The layered oxide has advantages in that it is stable even in the air at high temperature, etc.
Furthermore, as the main characteristics, the layered oxide offers a strong dimensional anisotropy, and most of the layered oxides have a layered crystalline structure (hereinafter, may be referred to as a layered structure) formed of electric insulating layers and second dimensional electric conductive layers that provide electric conduction.
FIG. 1 shows the crystalline structure of NaxCoO2 in which electric conductive layers composed of CoO2 and electric insulating layers composed of Na are stacked in the C axis direction one monolayer after another.
NaxCoO2 has a strong anisotropy in a thermoelectric property. In NaxCoO2, S⊥c/S∥c is approximately to 2, ρ⊥c/ρ∥c is approximately to 0.025.
Herein, a Seebeck coefficient and an electric resistivity in a perpendicular direction to the C axis, that is, in a parallel direction to the layered structure (with respect to each layer) are expressed by S⊥c and ρ⊥c, respectively. A Seebeck coefficient and an electric resistivity in a parallel direction to the C axis, that is, in a perpendicular direction to the layered structure (with respect to each layer) are expressed by S∥c and ρ∥c, respectively.
That is, it is believed that in comparison by ZT, NaxCoO2 has a better property in the perpendicular direction to the C axis than in the C axis direction.
Therefore, it has been considered advantageous, in view of efficiency, when the thermoelectric conversion device is configured such that a carrier or heat flows in the perpendicular direction to the C axis of the layered oxide, that is, in the parallel direction to the layered structure.
On the other hand, a thermoelectric conversion material produced according to the conventional method is a polycrystal that has no crystalline orientation. Therefore, it is essentially impossible to configure, by using such a polycrystalline material, such that the carrier or the heat flows only in the perpendicular direction to the C axis.
In addition, another factor resulting in performance deterioration is an increase of the electric resistance caused by the carrier being dispersed in crystal grain boundaries that exist in the polycrystalline material in large numbers.
Due to these reasons, it is needed to produce a thermoelectric conversion material of which crystalline orientation is aligned. As methods for producing the thermoelectric conversion material of which crystalline orientation is aligned, in the case of a thin film, for example, there is a method in which the crystalline orientation is controlled by using a single crystalline C-surface substrate of Al2O3 as a template.
To date, even when Bi2Te3 and the layered oxide are used, the performance in the conventional device configuration is not satisfactory.
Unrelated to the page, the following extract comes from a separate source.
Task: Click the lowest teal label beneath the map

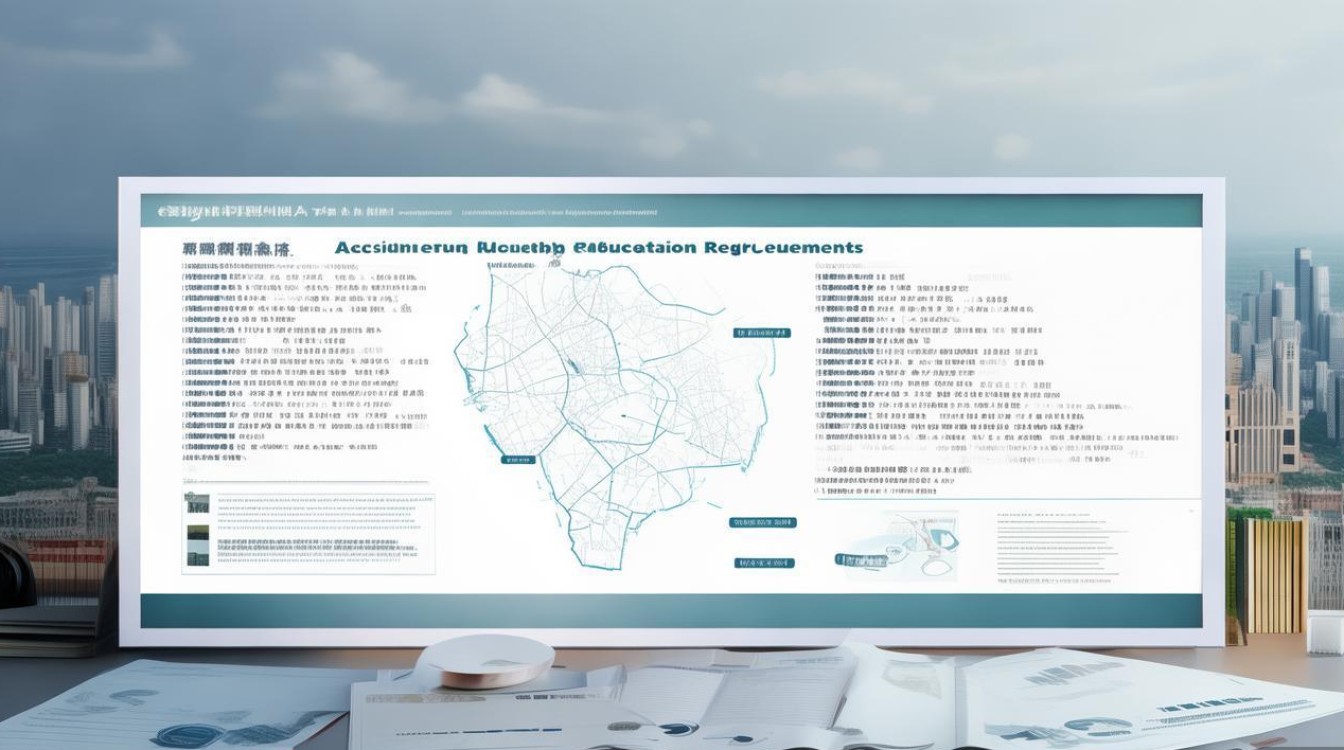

It requires a further improvement on the performance of the device for a full-scale practical application in the commercial use.
On the other hand, in addition to the attempts to enhance the ZT of the material itself, there has been an attempt to enhance the efficiency by improving the configuration of a device.
Shakouri et al., have proposed a thermoelectric cooling device in which a cooling-side electrode smaller in area than a radiation-side electrode is arranged (Applied Physics Letters Vol. 85, pp, 2977-2979 (2004) (reference (3)) see).
However, the material used for this thermoelectric cooling device is a material having an isotropic thermoelectric property, and thus, in the above-described configuration, there are no other effects than effects of facilitating an electric current dispersion in the material, and preventing a Joule heat returning. Therefore, the efficiency is improved by several times at most, and a device having sufficient efficiency has not been realized.
As described above, the conventional thermoelectric conversion devices have not demonstrated a satisfactory performance, and have not been able to obtain the efficiency to the extent that it is generally used in a commercial application.